The UN Security Council overwhelmingly voted, Thursday, to renew a peacekeeping mission in Lebanon for another year after a one-day delay in the vote.
The vote was initially to take place Wednesday but was pulled back to allow the French and US missions to negotiate language about peacekeepers’ freedom of movement. The Council voted 13-0 to reauthorise the mission, with permanent members Russia and China abstaining.
Authorisation for the UN Interim Force in Lebanon (UNIFIL) was set to expire within hours.
Linda Thomas-Greenfield, the US UN envoy, who also serves as Council president for the month of August, said the agreed-upon language in the reauthorisation resolution “includes language strongly reaffirming UNIFIL’s freedom of movement, and its ability to conduct announced and unannounced patrols.”
“It is imperative this be fully implemented and that UNIFIL not face unacceptable obstacles to carrying out its mission,” she told the Council.
“We know UNIFIL has been unable to access a range of troubling sites across the blue line, including illegal firing ranges, Green Without Borders sites, rocket launch sites and tunnel sites. It is clear the main purpose of these sites is to facilitate Hezbollah’s operations in southern Lebanon along the Blue Line,” Thomas-Greenfield added.

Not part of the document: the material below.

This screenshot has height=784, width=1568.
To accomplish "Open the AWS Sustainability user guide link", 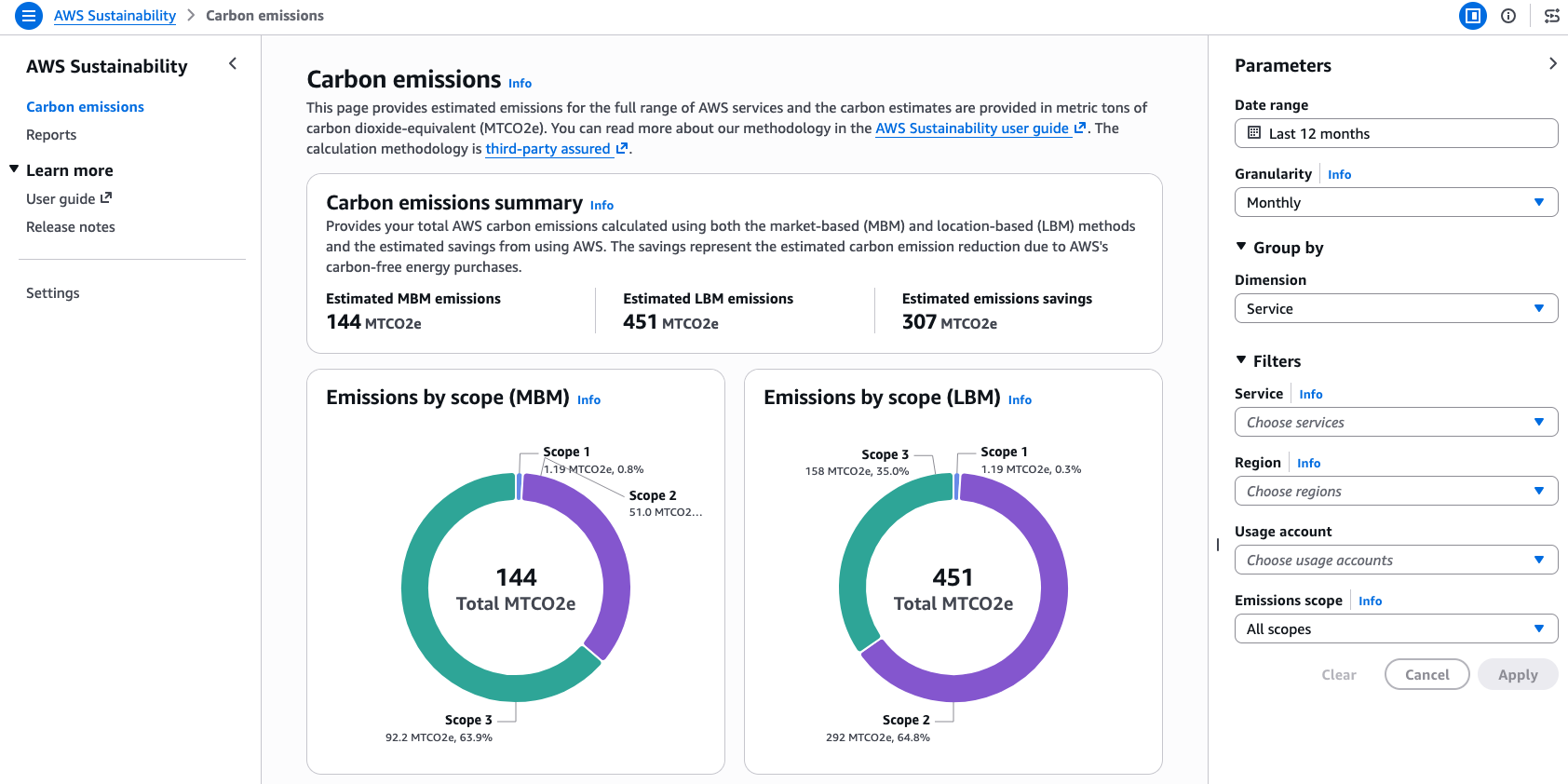I will click(971, 128).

The US, on 16 August sanctioned Lebanon-based Green Without Borders, which it accused of serving as a front for Hezbollah, a US-designated terror organisation. The Biden administration said the organisation has established outposts in more than a dozen locations along the Blue Line, which serves as the UN’s demarcation line between Lebanon and Israel.
UNIFIL was established in 1978 to confirm Israel’s withdrawal from southern Lebanon following an earlier invasion.

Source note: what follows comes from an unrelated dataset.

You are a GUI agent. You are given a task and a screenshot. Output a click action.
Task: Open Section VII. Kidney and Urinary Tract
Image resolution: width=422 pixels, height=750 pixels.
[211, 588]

Lebanon lauded the Council’s decision to extend the peacekeeping mission’s mandate but said Russia and China’s decision to abstain was a worrying development.

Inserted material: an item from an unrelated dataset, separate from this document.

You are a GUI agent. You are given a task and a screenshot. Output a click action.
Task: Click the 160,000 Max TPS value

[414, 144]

“Unfortunately, this is the first time where the extension of the UNIFIL mandate resolution is involving the abstention of two Security Council members, and this is a very, very significant indicator,” Jeanne Mrad, Lebanon’s UN envoy, told the Council.
China said it chose to abstain because the resolution “failed to fully address the concerns of the state concerned and Security Council members.” Russia said it disputed “some of the wording in the resolution.”